Records shown:

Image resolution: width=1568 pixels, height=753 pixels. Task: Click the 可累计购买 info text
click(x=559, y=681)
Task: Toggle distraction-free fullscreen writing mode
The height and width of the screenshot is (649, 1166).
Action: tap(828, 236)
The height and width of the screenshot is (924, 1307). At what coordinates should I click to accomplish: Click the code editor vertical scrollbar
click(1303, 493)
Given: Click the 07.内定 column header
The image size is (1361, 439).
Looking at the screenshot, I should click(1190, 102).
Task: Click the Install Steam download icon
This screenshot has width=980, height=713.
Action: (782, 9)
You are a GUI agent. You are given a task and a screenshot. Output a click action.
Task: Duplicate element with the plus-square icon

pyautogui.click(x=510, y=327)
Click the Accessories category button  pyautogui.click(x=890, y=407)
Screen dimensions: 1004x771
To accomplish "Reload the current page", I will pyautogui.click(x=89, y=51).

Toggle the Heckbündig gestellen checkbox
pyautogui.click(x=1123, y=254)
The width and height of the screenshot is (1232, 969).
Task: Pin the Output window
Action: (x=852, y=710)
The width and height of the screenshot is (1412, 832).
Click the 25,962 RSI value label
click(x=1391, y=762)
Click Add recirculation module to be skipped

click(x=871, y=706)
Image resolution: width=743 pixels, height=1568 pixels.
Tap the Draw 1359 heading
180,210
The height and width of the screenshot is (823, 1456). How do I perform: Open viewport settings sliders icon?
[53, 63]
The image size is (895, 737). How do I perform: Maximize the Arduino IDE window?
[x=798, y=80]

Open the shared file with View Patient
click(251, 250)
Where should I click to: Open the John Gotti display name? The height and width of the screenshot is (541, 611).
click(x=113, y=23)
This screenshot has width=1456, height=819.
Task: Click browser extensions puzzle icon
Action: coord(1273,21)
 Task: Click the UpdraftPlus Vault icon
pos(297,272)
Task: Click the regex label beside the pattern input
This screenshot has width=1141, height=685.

Requirement: Reproduce the whole of the material exactly as shown.

Exercise solution:
Image resolution: width=1568 pixels, height=753 pixels. Task: Click the 可累计购买 info text
click(x=559, y=681)
Task: Toggle distraction-free fullscreen writing mode
The height and width of the screenshot is (649, 1166).
Action: tap(828, 236)
The height and width of the screenshot is (924, 1307). At what coordinates should I click to accomplish: Click the code editor vertical scrollbar
click(1303, 493)
Given: Click the 07.内定 column header
The image size is (1361, 439).
Looking at the screenshot, I should click(1190, 102).
Task: Click the Install Steam download icon
This screenshot has width=980, height=713.
Action: (782, 9)
You are a GUI agent. You are given a task and a screenshot. Output a click action.
Task: Duplicate element with the plus-square icon

pyautogui.click(x=510, y=327)
Click the Accessories category button  pyautogui.click(x=890, y=407)
Screen dimensions: 1004x771
To accomplish "Reload the current page", I will pyautogui.click(x=89, y=51).

Toggle the Heckbündig gestellen checkbox
pyautogui.click(x=1123, y=254)
The width and height of the screenshot is (1232, 969).
Task: Pin the Output window
Action: (x=852, y=710)
The width and height of the screenshot is (1412, 832).
Click the 25,962 RSI value label
click(x=1391, y=762)
Click Add recirculation module to be skipped

click(x=871, y=706)
Image resolution: width=743 pixels, height=1568 pixels.
Tap the Draw 1359 heading
180,210
The height and width of the screenshot is (823, 1456). How do I perform: Open viewport settings sliders icon?
[53, 63]
The image size is (895, 737). How do I perform: Maximize the Arduino IDE window?
[x=798, y=80]

Open the shared file with View Patient
click(251, 250)
Where should I click to: Open the John Gotti display name? The height and width of the screenshot is (541, 611).
click(x=113, y=23)
This screenshot has width=1456, height=819.
Task: Click browser extensions puzzle icon
Action: coord(1273,21)
 Task: Click the UpdraftPlus Vault icon
pos(297,272)
Task: Click the regex label beside the pattern input
This screenshot has width=1141, height=685.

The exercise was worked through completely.